Indigenous societies had it rough here, but how did they have it elsewhere? How about the native Siberians? Or Tibetans and non-Han groups of the Far East? The Mfecane vs. the Zulu Kingdom? The pre-Islamic Egyptians (the members of the group who look sub-Sarahan; Anwar Sadat, who looked black, got called racial slurs by his own people and other Arabs and Muslims, you know.)
Also, don’t ever compare what happened with the aboriginals with The Holocaust; a considerable portion of the aboriginals died from the diseases brought from far away lands, and the near total decline of them was not itself a goal, nor was there an industrial plan to make it happen. It did not happen in 4 years either. Plus, sad to say, the Native Americans WERE primitive.

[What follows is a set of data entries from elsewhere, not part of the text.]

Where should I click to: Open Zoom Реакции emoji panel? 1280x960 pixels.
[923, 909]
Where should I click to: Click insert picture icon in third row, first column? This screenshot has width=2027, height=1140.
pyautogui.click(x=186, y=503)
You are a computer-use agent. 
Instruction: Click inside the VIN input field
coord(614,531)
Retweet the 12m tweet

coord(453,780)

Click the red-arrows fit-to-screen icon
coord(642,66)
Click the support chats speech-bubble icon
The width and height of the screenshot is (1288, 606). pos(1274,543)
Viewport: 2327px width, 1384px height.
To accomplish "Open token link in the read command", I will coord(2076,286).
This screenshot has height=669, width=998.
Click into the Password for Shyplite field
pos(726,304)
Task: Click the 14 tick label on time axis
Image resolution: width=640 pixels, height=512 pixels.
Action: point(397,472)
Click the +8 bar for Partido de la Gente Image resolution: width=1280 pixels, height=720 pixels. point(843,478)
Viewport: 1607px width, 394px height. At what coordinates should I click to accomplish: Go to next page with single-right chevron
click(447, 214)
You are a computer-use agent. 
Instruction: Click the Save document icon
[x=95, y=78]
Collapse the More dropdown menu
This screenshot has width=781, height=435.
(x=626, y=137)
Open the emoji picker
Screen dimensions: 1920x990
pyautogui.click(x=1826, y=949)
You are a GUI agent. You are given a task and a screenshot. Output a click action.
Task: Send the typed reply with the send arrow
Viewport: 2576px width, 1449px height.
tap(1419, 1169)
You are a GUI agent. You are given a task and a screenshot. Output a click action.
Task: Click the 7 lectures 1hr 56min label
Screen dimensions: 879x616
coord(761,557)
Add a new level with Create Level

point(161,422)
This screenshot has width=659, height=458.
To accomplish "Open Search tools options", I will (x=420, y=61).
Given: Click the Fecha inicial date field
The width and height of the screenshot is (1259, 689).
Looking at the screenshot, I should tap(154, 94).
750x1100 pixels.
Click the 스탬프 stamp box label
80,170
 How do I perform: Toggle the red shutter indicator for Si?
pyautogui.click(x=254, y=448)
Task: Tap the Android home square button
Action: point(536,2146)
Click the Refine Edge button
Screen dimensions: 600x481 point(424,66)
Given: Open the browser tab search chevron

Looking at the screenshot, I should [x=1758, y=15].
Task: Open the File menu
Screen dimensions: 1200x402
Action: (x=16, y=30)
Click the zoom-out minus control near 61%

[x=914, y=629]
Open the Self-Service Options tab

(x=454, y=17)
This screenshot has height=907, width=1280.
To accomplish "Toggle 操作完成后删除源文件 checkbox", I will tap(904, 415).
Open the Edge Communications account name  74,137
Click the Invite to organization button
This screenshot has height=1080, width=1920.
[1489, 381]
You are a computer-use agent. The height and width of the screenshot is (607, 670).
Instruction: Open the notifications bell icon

The right has a tendency to deify, the left at times has a tendency to purify. Both are wrong.
Without Christopher Columbus, the advances made by civilization’s westward move to a land free of the orbit of constantly warring Eurasian would not have occurred. Yet the brutality that existed before it would still have existed, likely without a counter that was developed largely in this part of the world.
And quite frankly, that this debate has even extended past ultra-leftist campuses into the minds of more mainstream liberals is in part how I went from progressive as I was 8 years ago to now being slightly right-of-center, I guess.